* Aim of the exercise
According to the forum reply below on forming a company in Singapore, what tax rate applies if zero tax is not achieved?

* Document segment

My tax attorney is advising
Singapore. But I am not sure how well he understands taxation in Singapore. I am sceptical because it isn't a popular choice here.
Well I wouldn't call people making comments on any public forum a reliable source of information.
That being said if your tax attorney is advising Singapore I'd be really curious to know why?
Let's start with the basics:
1. It's expensive and hard to deal with - especially due to the local director requirement, not unsurmountable but definitely more complicated
2. The likelihood of getting zero tax is quite low, the alternative is tax is fairly high (17%) and what you'd need to do to get zero tax creates a whole host of other issues starting with not banking in Singapore, which defeats one of the main reasons for being connected to Singapore at all
As I said I love Singapore I think it's a great place to live and visit and bank, it's got some talented people (though the labor market is super tight so attracting and retaining those people is another matter), and a pretty robust VC scene, which is good for if you're looking for funding.
However, if you're not going to benefit from those things and if you're looking for super low taxes it's just not a great idea in most cases...I actually can't think of a case where it would be excepting the above.
What should you do?
I don't know you or your situation but let's look high level at what concerns you might have:
1. Tax - tax has relatively litle to do with where you form a company in most cases. In other words if you're thinking you'll sit in a high tax country, form a company in a low tax country and pay low taxes you're probably deluding yourself. If it was so easy then no one would form in high tax countries and all the tax departments would go out of business. It turns out they are really smart and they've created rules to make it tough for you to benefit from international tax advantages...not impossible but tough. What do you need to look at? First you need to look at corporate residency rules. Will the foreign company be considered a local company for tax purposes? If so you're already screwed. Assuming you can actually make the company foreign next, you need to consider the source income rules, will the income be taxable even if the company is foreign? If so this doesn't get policed much so you might get away with it but you're definitely at risk. If you're a one man show you'll almost certainly be taxable on this basis. Finally, you've got to look at how your residency or the residency of the shareholders in general affects
CFC rules. If these are triggered you could end up being taxable locally regardless of those other points and potentially gain nothing.

* Given material
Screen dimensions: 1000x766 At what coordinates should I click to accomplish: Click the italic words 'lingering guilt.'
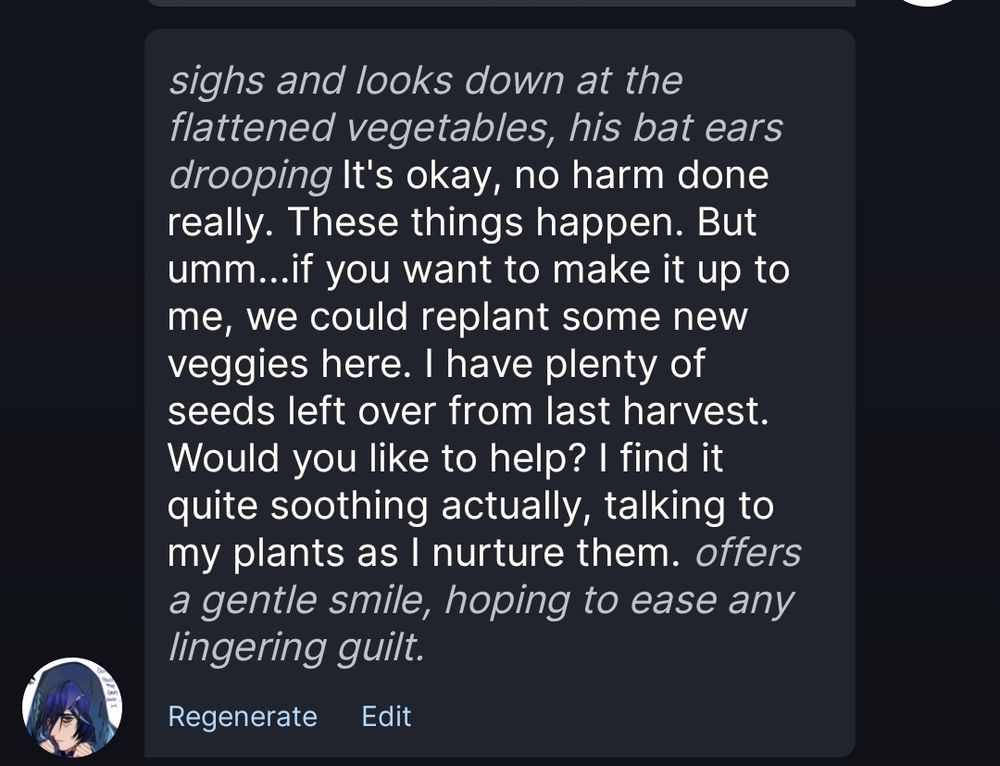click(297, 648)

* Answer to this exercise
17%